**WORK TO COMPLETE**
The data below is to be written out exactly, with no pictures.

- - -

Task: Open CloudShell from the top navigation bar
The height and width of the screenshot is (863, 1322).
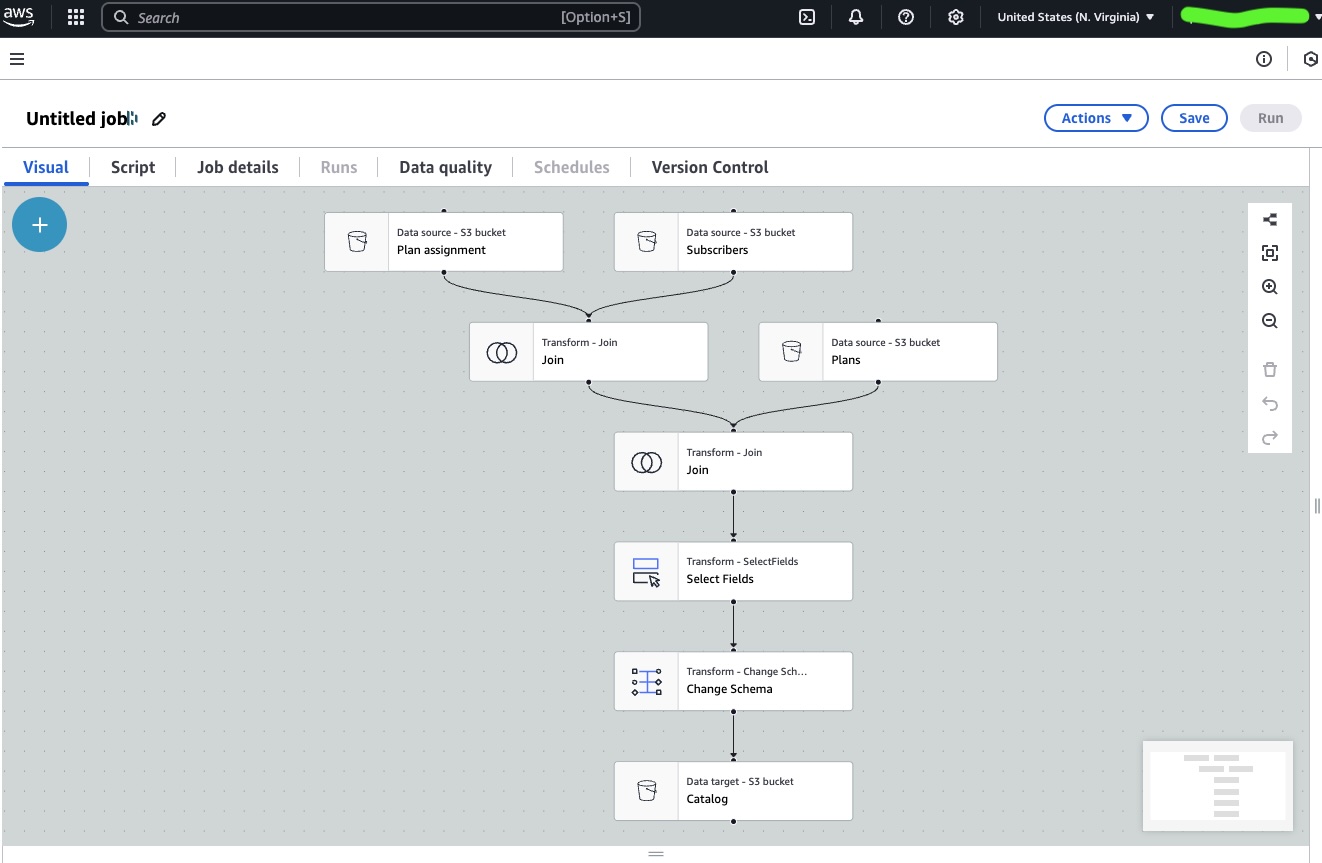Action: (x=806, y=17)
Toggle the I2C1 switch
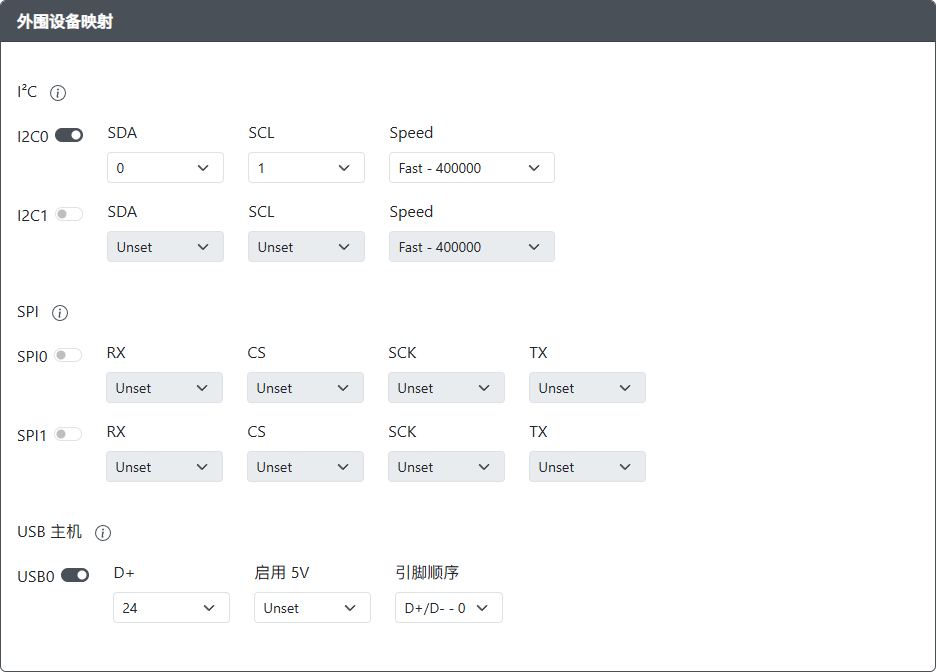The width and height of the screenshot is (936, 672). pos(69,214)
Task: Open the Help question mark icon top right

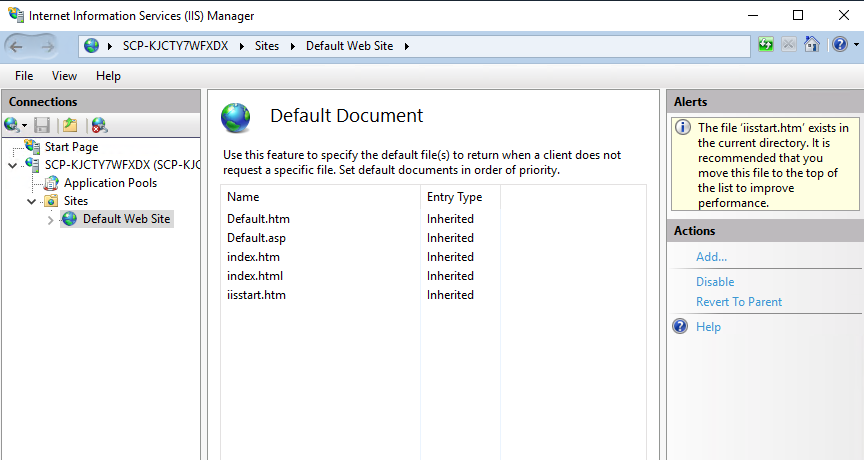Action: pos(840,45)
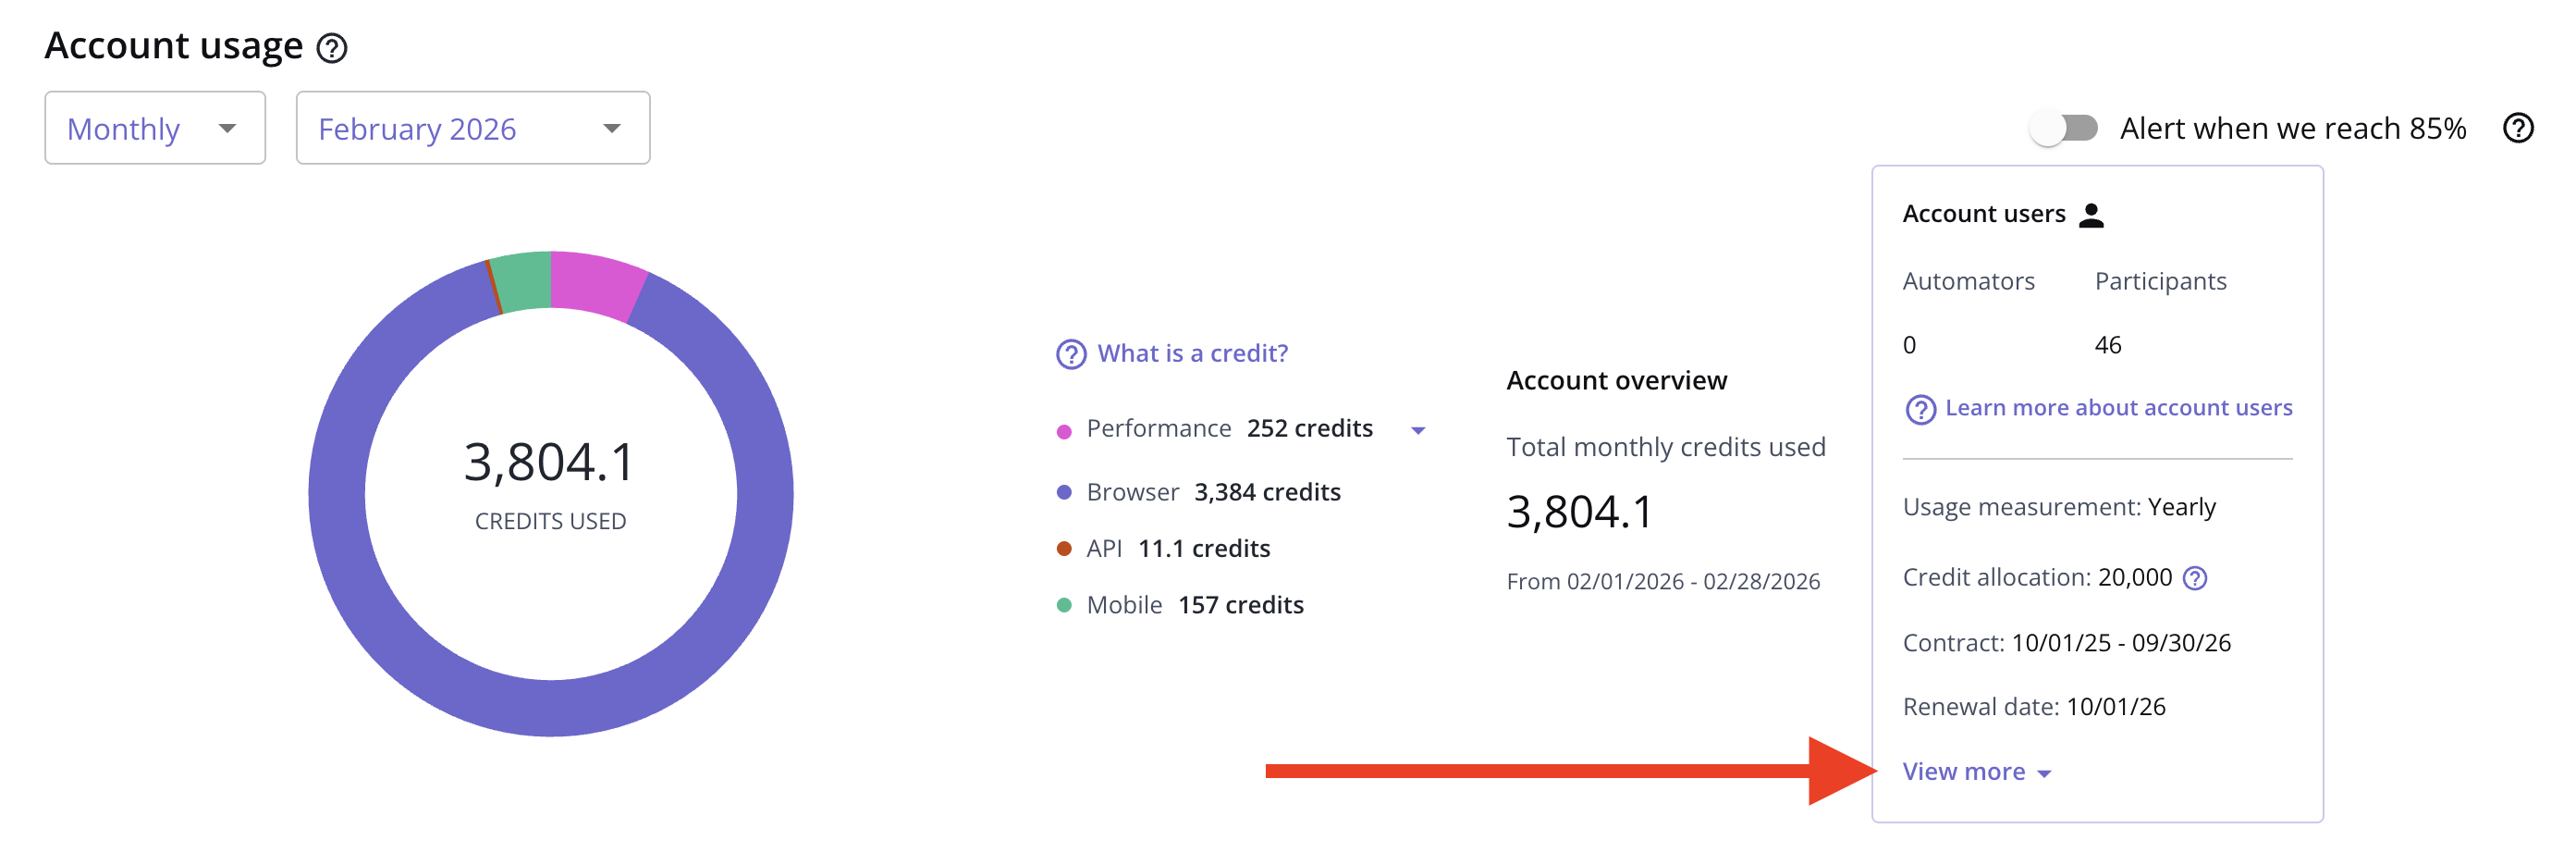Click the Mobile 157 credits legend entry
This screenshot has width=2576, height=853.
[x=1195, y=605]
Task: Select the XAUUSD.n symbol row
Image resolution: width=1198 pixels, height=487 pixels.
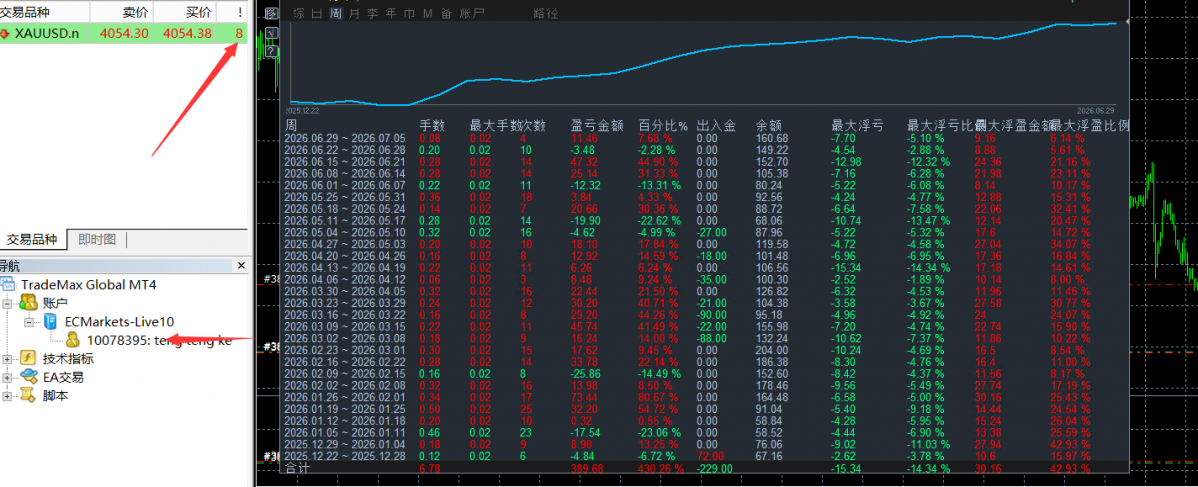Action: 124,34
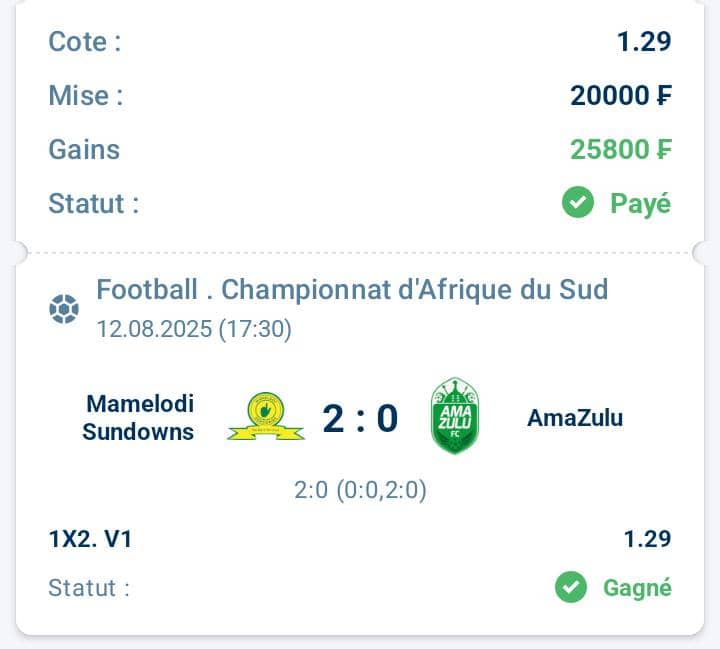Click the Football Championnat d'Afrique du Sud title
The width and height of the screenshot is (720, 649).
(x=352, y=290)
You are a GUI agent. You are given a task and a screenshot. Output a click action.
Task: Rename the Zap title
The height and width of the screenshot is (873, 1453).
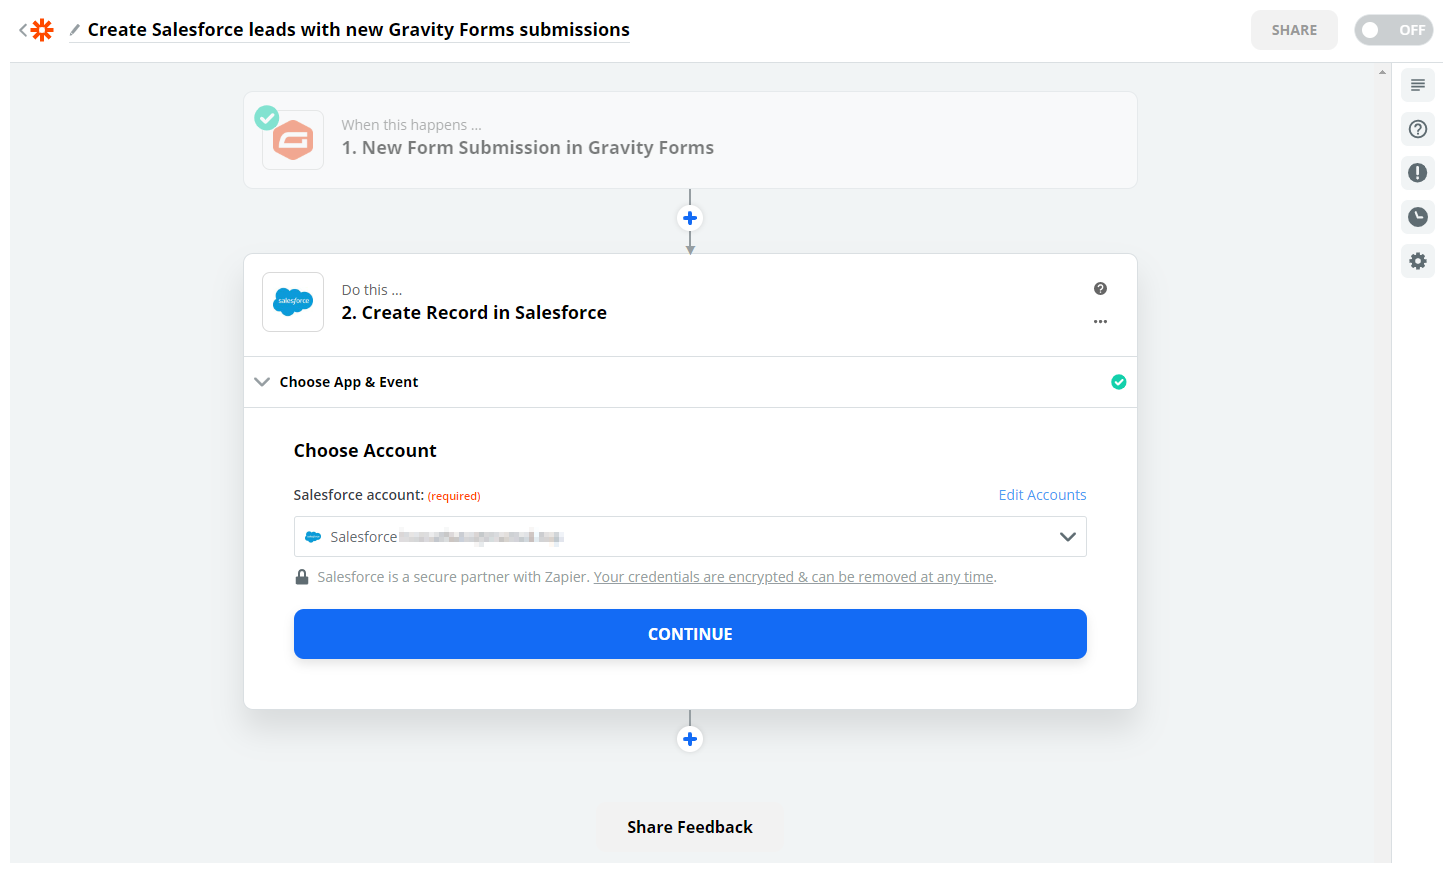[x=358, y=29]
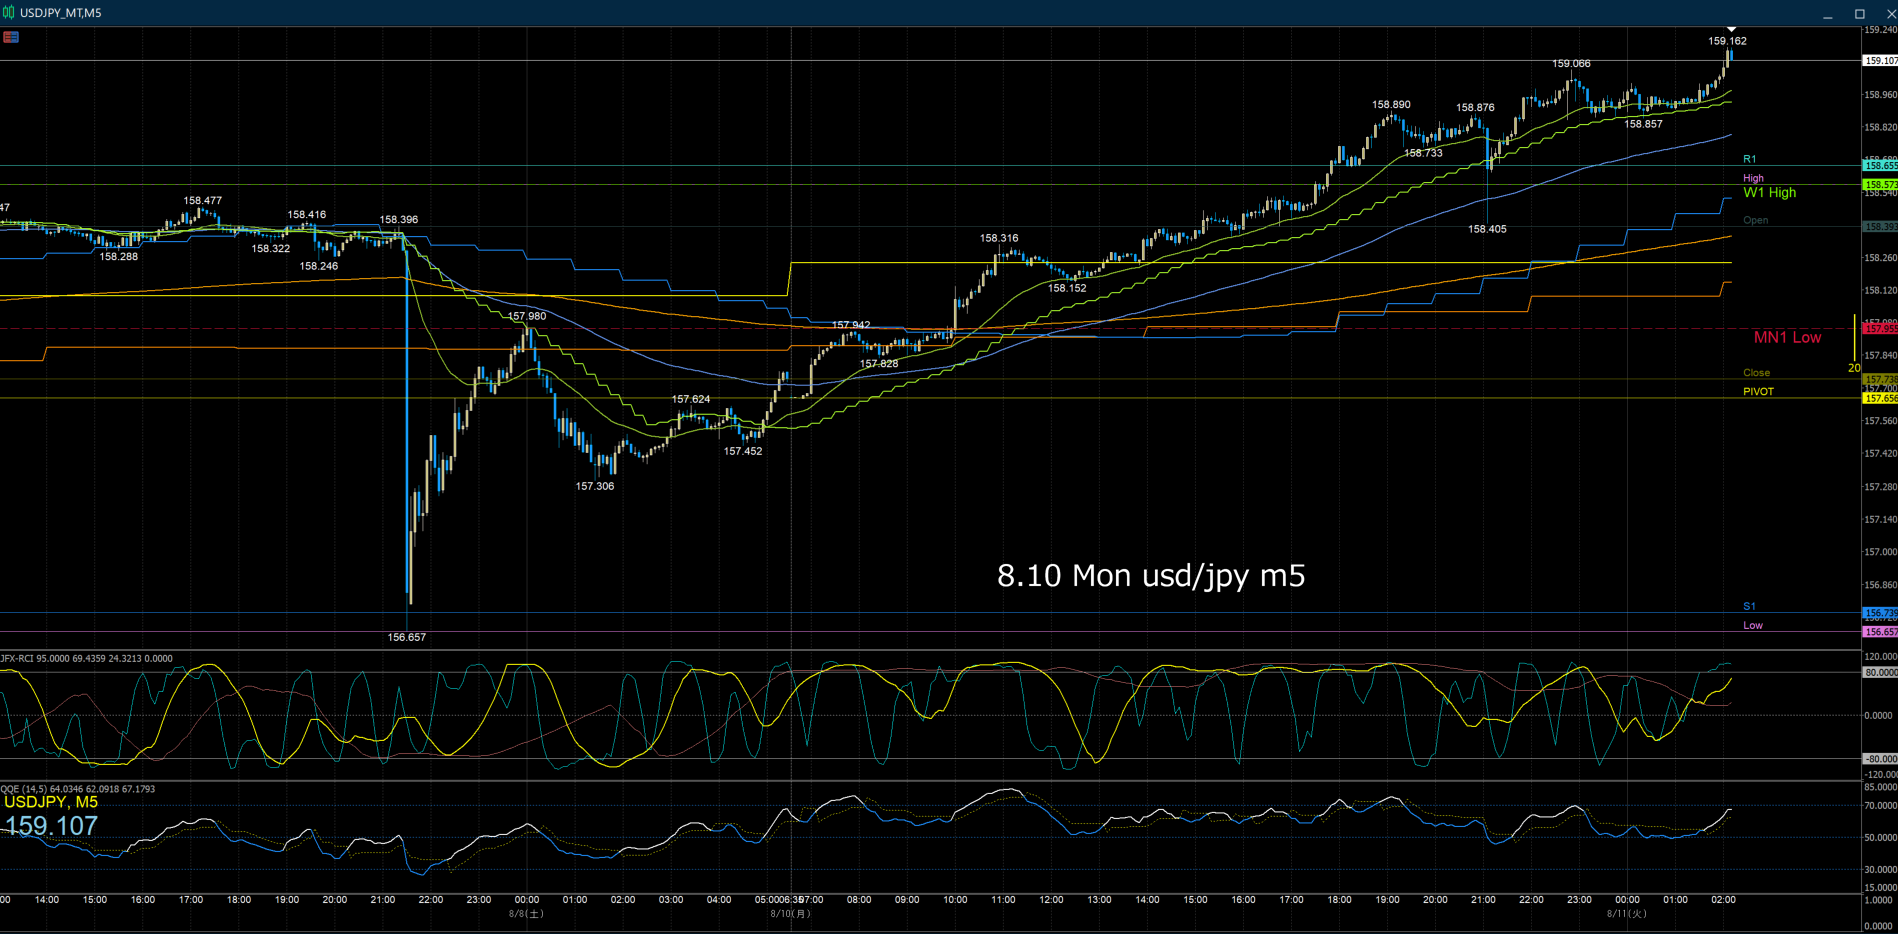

- - -

**RESPONSE**
Task: Open CloudShell from the top navigation bar
The height and width of the screenshot is (863, 1322).
Action: (x=806, y=17)
Toggle the I2C1 switch
The width and height of the screenshot is (936, 672). pos(69,214)
Task: Open the Help question mark icon top right

Action: pos(840,45)
Click the Mobile 157 credits legend entry
This screenshot has width=2576, height=853.
[x=1195, y=605]
Task: Select the XAUUSD.n symbol row
Image resolution: width=1198 pixels, height=487 pixels.
Action: 124,34
Click the Football Championnat d'Afrique du Sud title
The width and height of the screenshot is (720, 649).
(x=352, y=290)
You are a GUI agent. You are given a task and a screenshot. Output a click action.
Task: Rename the Zap title
The height and width of the screenshot is (873, 1453).
[x=358, y=29]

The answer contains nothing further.